Symbolbild: Pixabay/Lukas Bieri

Künstliche Intelligenz (KI) führt in der Schweiz nicht zu einer massenhaften Vernichtung von Arbeitsplätzen, sondern zu einer tiefgreifenden Verschiebung von Aufgabenprofilen und Einstiegschancen. Dies geht aus dem aktuellen "Jobs.ch KI Report 2026" hervor, der von Jobcloud veröffentlicht wurde. Er liefert eine umfassende, datenbasierte Analyse. Die Studie untersucht 7,3 Millionen Stelleninserate aus den Jahren 2019 bis 2025 sowie Befragungen von über 3'600 Angestellten und 850 Unternehmen in der Schweiz.

Gemäss dem Report kommt es zu einem drastischen Rückgang bei Einsteigerjobs. Der Anteil der Stelleninserate für Berufseinsteiger (Junior-Positionen) lag demnach im Jahr 2025 um 32 Prozent unter dem Durchschnitt der Vor-KI-Phase (2019–2022). KI übernimmt zunehmend Routineaufgaben, die traditionell von Berufsanfängern erledigt wurden.

Während Junior-Stellen schrumpfen, stieg hingegen der Anteil von Senior-Profilen um 26 Prozent. Unternehmen setzen bei komplexen Prozessen offenbar verstärkt auf menschliche Erfahrung, da einfachere Aufgaben digital gestützt ablaufen.
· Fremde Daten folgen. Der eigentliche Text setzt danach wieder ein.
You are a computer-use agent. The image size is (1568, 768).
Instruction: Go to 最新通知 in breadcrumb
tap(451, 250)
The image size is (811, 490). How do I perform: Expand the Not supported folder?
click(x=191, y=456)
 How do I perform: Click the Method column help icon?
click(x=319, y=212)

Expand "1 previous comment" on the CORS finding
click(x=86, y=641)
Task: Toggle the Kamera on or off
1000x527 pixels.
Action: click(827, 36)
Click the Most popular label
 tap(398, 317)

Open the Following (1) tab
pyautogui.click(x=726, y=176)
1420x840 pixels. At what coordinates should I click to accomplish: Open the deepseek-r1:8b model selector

Die Untersuchung verweist weiters auf einen Zwei-Klassen-Arbeitsmarkt (Scarcity-Index): Die Nachfrage nach Fachkräften spaltet sich. Bei sogenannten "KI-exponierten“ Büro- und Wissensberufen sank der Rekrutierungsdruck für Unternehmen um 69 Prozent – Stellen in Marketing, Administration oder IT lassen sich also viel leichter besetzen. In physischen, handwerklichen und medizinischen Berufen hingegen stieg der Mangel weiter an; eine Pflegefachkraft zu finden war beispielsweise achtmal schwieriger als noch 2023.

Auch geraten die Lohnstrukturen aus dem Gleichgewicht. Spezialisten mit tiefem KI-Wissen gewinnen stark, während das mittlere Segment in klassischen Bürojobs unter Druck gerät.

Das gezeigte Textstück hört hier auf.